Sexual harassment claim highlights zero hours workers’ vulnerability

zero-hours-sexual-harassment

A zero hours contract worker who feared reporting allegations of sexual harassment by her line manager in case she lost work has been awarded £19,500 for sexual harassment.

In this recent employment tribunal decision highlighting zero hours contract workers’ vulnerable position, the claimant in S v Britannia Hotels Ltd and another worked in a hotel bar on a zero hours contract. She was aged 22 and had a history of mental health problems.

She contended that her line manager frequently touched her and asked her about her sex life.

The claimant was initially reluctant to raise a formal complaint, for fear that her line manager would reduce her hours.

She mentioned the problem informally to another line manager, who advised her to lodge a written complaint. The manager took no further action.

The zero hours contract worker eventually raised a formal grievance after her mother intervened.

She went off work and, after a disciplinary process lasting nearly a year, no further action was taken against her manager.

The employment tribunal, which had no doubt that the claimant’s initial reluctance to complain was because of her zero hours contract status, upheld her sexual harassment claim. She believed that she was reliant on her line manager to give her shifts.

The tribunal, which accepted the claimant’s version of events, awarded her £19,500 for injury to feelings. It was highly critical of the employer’s investigation, particularly its:

  • failure to follow up on the worker’s initial informal complaint;
  • lack of any clear action against the alleged perpetrator; and
  • long delay in completing the investigation.

The tribunal also expressed its surprise that, in a case of this sensitivity, nobody from the employer (apart from its lawyers) attended the tribunal to hear its liability decision.

Sexual harassment

Podcast: Sexual harassment in the workplace Employment law editors Susan Dennehy and Stephen Simpson discuss the key principles protecting employees from sexual harassment in the workplace.

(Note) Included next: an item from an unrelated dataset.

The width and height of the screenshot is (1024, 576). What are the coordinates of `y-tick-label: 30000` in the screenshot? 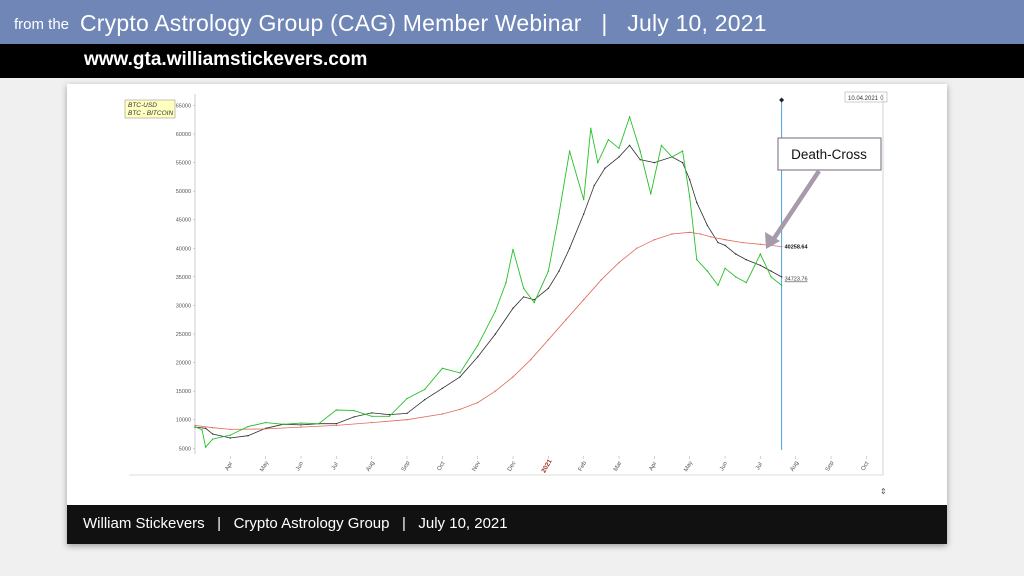 It's located at (184, 306).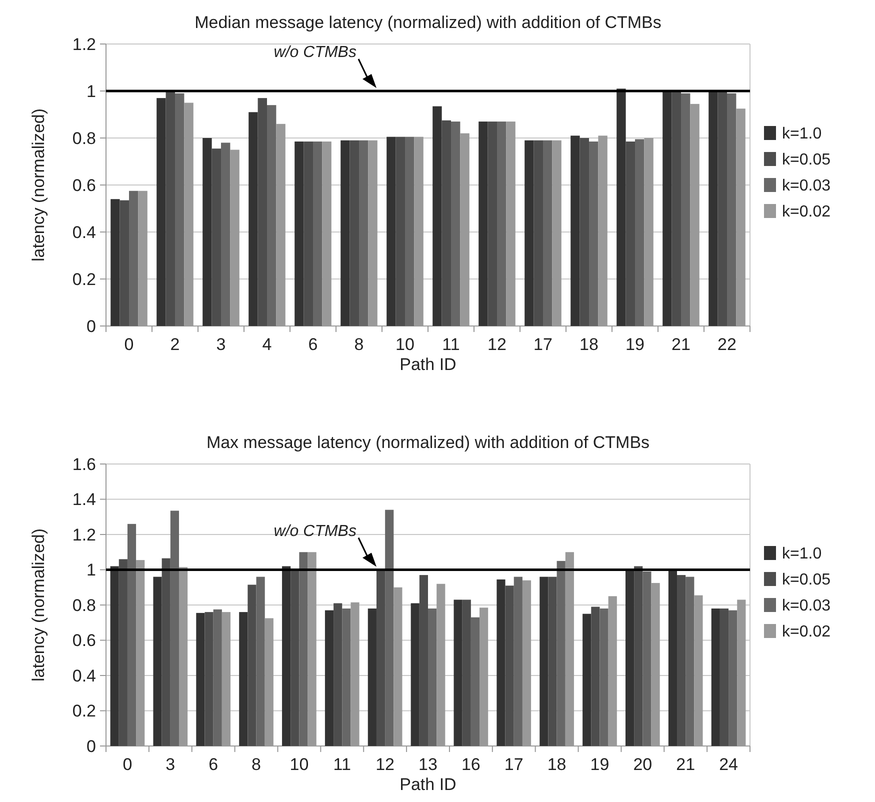 The image size is (875, 802). What do you see at coordinates (84, 534) in the screenshot?
I see `y-tick-label: 1.2` at bounding box center [84, 534]. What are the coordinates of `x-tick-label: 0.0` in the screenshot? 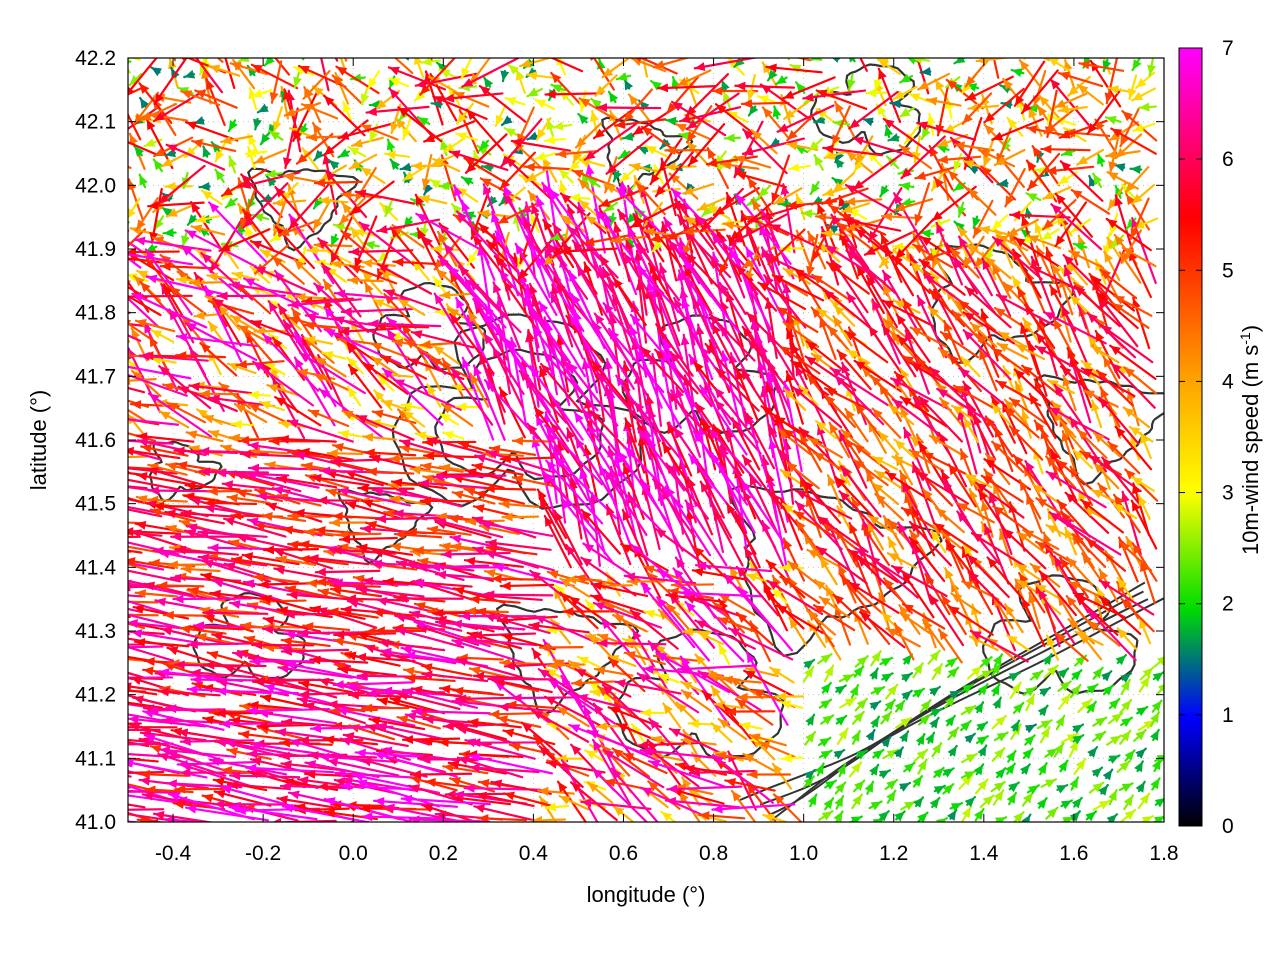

XpertHR principal employment law editor Stephen Simpson said: “This unpleasant case is as good an example as you will see of the inherent unfairness of zero hours contracts.

“Whatever amendments to the fringes of the legislation are made, for example banning exclusivity clauses, it is simply a very difficult thing for a worker on a zero hours contract to complain to their employer, even if the complaints are genuine and of a very serious nature. That’s particularly the case where the alleged wrongdoing is committed by the line manager who sets the worker’s hours.”

Simpson advised: “The meaning of ‘worker’ in the Equality Act 2010 is wide enough to cover workers on zero hours contracts and so they are protected against discrimination.

“Employers should make sure that their line managers treat complaints of discrimination by a zero hours contract worker as they would those made by any other worker, to avoid discrimination claims, and the potentially unlimited tribunal awards that these can entail.”

More details of the flaws in the employer’s investigation into the zero hours contract worker’s complaints and the tribunal’s severe criticism of the employer’s inaction are available on XpertHR.

3 Responses to Sexual harassment claim highlights zero hours workers’ vulnerability

  1. Jude P 15 Apr 2015 at 3:59 pm #

    “Employers should make sure that their line managers treat complaints of discrimination by a zero hours contract worker as they would those made by any other worker, to avoid discrimination claims, and the potentially unlimited tribunal awards that these can entail.”
    I don’t understand this advice from the employer lawyer! This claim was not about discrimination, but about sexual harassment. Why would treating claims from employees on zero hours contracts in the same way as for workers on any other type of contract help the organisation to AVOID discrimination claims????

    • Frank 23 Apr 2015 at 12:32 pm #

      The term “discrimination” is relevant here because complaints about bullying or harassment can only be heard by a tribunal if there is an element of discrimination involved, or if a constructive dismissal complaint can be made (which does not apply in this case as it involved a worker, not an employee). Where the harassment is of a sexual nature, the complaint to a tribunal must be made under the heading of sex discrimination.

  2. Michael Carty 16 Apr 2015 at 12:05 pm #

    Powerful words on “the inherent unfairness of zero hours contracts,” there, Stephen.